He was crusty, a curmudgeon, as only the elderly can be. Sometimes he would shriek. While he did tolerate certain people, others he just wanted to bite.
“If he didn’t like you, he let you know it,” said Tim Snyder, a business associate. “He was like a cranky old geezer.”
Then again, he had reason. He had his infirmities — osteoarthritis and osteoporosis, cataracts. And perhaps the lingering effects of a broken heart.
“Back in the 1950s, we tried to introduce him to a female,” said Snyder. “She was not nice to him. He didn’t want anything to do with her.”
But Cookie the cockatoo, 83, who died Saturday, was seldom alone. He was the coddled patriarch of the Brookfield Zoo. His years of putting on shows, and being on TV and on public display, were behind him, and he was cared for, outside of the public gaze, in an office at the Reptiles and Birds House. Cookie was the oldest Major Mitchell’s cockatoo known, a fact recorded in the Guinness Book of World Records. He was one of the zoo’s “biggest stars,” and the last of 270 animals present at what was then called the Chicago Zoological Park when it opened June 30, 1934, in Brookfield, on land donated by Edith Rockefeller McCormick. He had come from the Taronga Zoo in Sydney, Australia and was estimated to be a year old.

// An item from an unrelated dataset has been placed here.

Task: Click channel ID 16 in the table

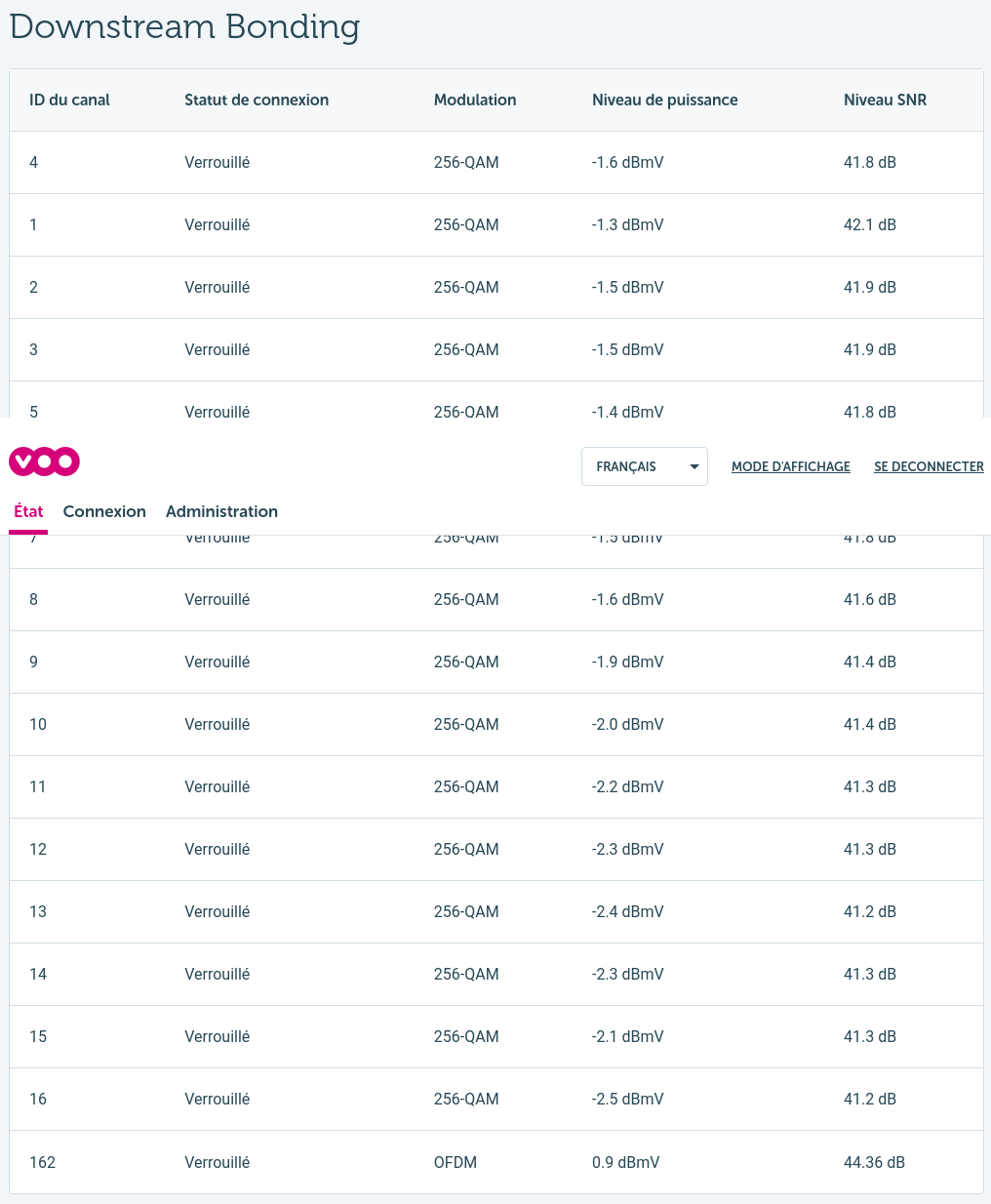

In recent weeks Cookie had been “a bit off,” according to Snyder, the zoo’s Curator of Birds. The staff suspected allergies. Then “the first keeper came in Saturday morning and found him at the bottom of his enclosure,” said Snyder. “We got him to the hospital, but there was nothing much we could do.” The difficult call was made to euthanize Cookie.
No decision has yet been made as to the fate of his colorful pink and salmon remains. Typically, animals that die at the Brookfield are buried or cremated. But sometimes extraordinary specimens are preserved, and Cookie the Cockatoo might end up in the Field Museum collection.
“We’re still looking into that,” said Snyder.
Despite his cantankerousness, Cookie was loved. “There’s a lot of mourning in the department that cared for him,” said Snyder. “Cookie has been at the zoo longer than any of us working here. He’s seen a lot of people through their careers. If he could talk, he would have some amazing stories to tell.”
He actually could talk. Some of his trademark lines were “Peek-a-boo” and “Quit your screaming.” But not the type of talking Snyder was referring to, and lately Cookie only made “cute happy noises,” particularly when he received his daily taboo treat of two peanuts, unsalted, in the shell.